I was flunked out of that substandard nursing program based on purely subjective evaluations in retaliation for not keeping my mouth shut in the face of absurd instruction and inconsistency among teaching staff who didn't even bother to read their own textbook. While most other students shared my opinion, they were all too scared to stand up to these thugs who don't even deserve to be called faculty. While my battle with these cretins is just beginning, chances are it will evolve into the subject of a book detailing the very topic you struggle to find documentation on.

Meanwhile, I wanted to share with you some related information I uncovered in a city not far from that miserable excuse for a nursing school I recently attended. This story comes to us from the nursing department on the campus of the University of Arizona in Tucson. http://archives.cnn.com/2002/US/Southwest/10/28/university.shooting/

As you see, the topic is shooting... Please follow this next link to read 22 pages of the gunman's own words detailing just what drove him to such desperate acts of violence. You may be surprised to learn that Mr. Flores was already a respected nurse and a Gulf War veteran. I don't condone what Robert Flores did, but after my own experiences with the BS you are researching, I more than understand his frustration with a system that lacks accountability from those who wield it's authority.

http://www.azstarnet.com/specialreport/

Meeks08, there are no easy answers to complex problems such as those you are attempting to address. My first thought was the nursing shortage has enabled nursing profession washouts another opportunity to belittle and demoralize an even weaker variety of young nurse, the student. Yet this problem with nurses "Eating their young" has been ongoing and is nothing new. My second thought was that those who can will do, and those who cannot will teach. Obviously, not all nursing instructors are losers like the group I just experienced, but sadly this band of thugs is all I know of the healthcare profession's educational system.

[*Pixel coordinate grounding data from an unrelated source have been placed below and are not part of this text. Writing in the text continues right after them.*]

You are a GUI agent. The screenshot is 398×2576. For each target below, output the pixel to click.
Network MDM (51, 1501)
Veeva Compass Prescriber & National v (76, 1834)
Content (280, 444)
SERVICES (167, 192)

Good Luck to you Meeks08!!!

Jakesdad

This is a topic I would love to talk people more about. I began nursing school this past spring and had serious problem with my clinical instructor. I realized she was clearly going to flunk me regardless of what I did. Feeling that I was being treated unfairly I went to the director of nursing who suggested I either have some sort of negotiated intervention with the prof or retake the 8 hour fundamental course the following semester. Under the college's normal policies I would have to sit out a semester and reapply if I dropped but the director offered to put me on a special list which would allow me to retake in the fall. Given that my psyche had unraveled by this point and I had not faith in the negotiation would work out (clincial instructors have all the power), I decided to drop. I contacted the director a few weeks ago to confirm that day for registration to find out she had changed her mind. So now I'm out of the program figuring out my next move.

Do you have any ideas on how I might go about telling my story? Who can I complain to?